Toward the Sun

The Collected Sports Stories of Kent Nelson

Kent Nelson lettered in six different sports in high school, played varsity ice hockey and tennis in college, along with intramural football and basketball, and, at 45, was ranked #6 in the U.S. in squash. He has also run marathons in LA, Taos, and Anchorage and has twice run the Pikes Peak Marathon, 7815 feet up and down. His sports stories are real, true, and definitive, but they are about more than sports. His characters are uncertain, troubled, and yearning. “The Squash Player” is about a man who can control the T in a squash court but can’t control the people around him. “Death Valley” explores a woman golfer’s life as she plays a round at Furnace Creek in Death Valley and finds a body in a ditch. “Projections” details the promise of a young football player but also reveals that potential does not necessarily lead to success. Nelson captures the physical demands and mental fortitude required in athletic endeavors, but also embraces his characters’ emotional lives. In “Alton’s Keeper,” a photographer and squash player in Charleston, SC, teaches his narrator friend the meaning of justice and love.

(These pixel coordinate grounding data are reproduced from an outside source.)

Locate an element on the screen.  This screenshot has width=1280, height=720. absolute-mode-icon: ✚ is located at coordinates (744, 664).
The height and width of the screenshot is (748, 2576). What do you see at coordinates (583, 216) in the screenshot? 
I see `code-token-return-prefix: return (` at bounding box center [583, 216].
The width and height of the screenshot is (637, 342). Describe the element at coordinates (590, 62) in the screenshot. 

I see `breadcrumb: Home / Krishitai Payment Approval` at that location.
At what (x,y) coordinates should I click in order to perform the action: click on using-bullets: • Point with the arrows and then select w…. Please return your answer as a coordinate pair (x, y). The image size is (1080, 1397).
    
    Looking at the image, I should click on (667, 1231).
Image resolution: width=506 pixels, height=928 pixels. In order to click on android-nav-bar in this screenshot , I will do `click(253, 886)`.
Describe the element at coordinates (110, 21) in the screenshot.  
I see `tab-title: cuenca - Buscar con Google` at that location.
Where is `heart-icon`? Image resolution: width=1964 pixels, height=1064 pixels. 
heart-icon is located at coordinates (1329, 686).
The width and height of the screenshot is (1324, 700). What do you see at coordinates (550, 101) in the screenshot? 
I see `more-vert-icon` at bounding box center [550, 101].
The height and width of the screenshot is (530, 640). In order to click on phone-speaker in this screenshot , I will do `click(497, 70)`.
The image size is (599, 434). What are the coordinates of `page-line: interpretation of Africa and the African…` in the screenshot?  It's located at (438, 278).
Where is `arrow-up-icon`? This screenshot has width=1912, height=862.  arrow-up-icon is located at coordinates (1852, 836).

Rachel’s asking about Alton made me think back to the photographs he’d taken of Yolanda that day at the squash court, or not to the photographs so much as that he knew she was there—she was the reason he’d got his camera out. He used Will and me as the excuse. Alton knew what to look at. That was his gift. He envisioned the larger world and believed in himself enough to love the right things. I smiled then, thinking of what I’d said afterward to Clarice—that I was not Alton’s keeper. But I was Alton’s keeper, and Yolanda’s, and they were mine.
— From "Alton's Keeper"
He runs with such discipline, though he claims it takes no discipline to do what one truly loves. Sometimes when I wait for him at a certain spot on a trail, knowing he has to pass me, he surprises me from behind. How does he do this? When the wind is right, he can do the same to a deer. He can run silently and at full speed.
— From "Toward The Sun"
Working quietly, with very little fanfare, Kent Nelson has written as large and as accomplished a body of short fiction as anyone working today. Nowhere is his talent more evident than in his stories about sport, and so this new collection is most welcome—the exhilarating evidence of a writer at the top of his game.